## Prompt
Repeat, exactly and alone, every line from the line that contains "Click the broadcast device icon in header" to the end of the entries.

Collected data entries:
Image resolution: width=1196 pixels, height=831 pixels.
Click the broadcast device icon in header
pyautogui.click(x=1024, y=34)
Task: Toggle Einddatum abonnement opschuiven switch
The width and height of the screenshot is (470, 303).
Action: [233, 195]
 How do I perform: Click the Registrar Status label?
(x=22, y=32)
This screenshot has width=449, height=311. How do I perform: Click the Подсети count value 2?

## Response
Click the broadcast device icon in header
pyautogui.click(x=1024, y=34)
Task: Toggle Einddatum abonnement opschuiven switch
The width and height of the screenshot is (470, 303).
Action: [233, 195]
 How do I perform: Click the Registrar Status label?
(x=22, y=32)
This screenshot has width=449, height=311. How do I perform: Click the Подсети count value 2?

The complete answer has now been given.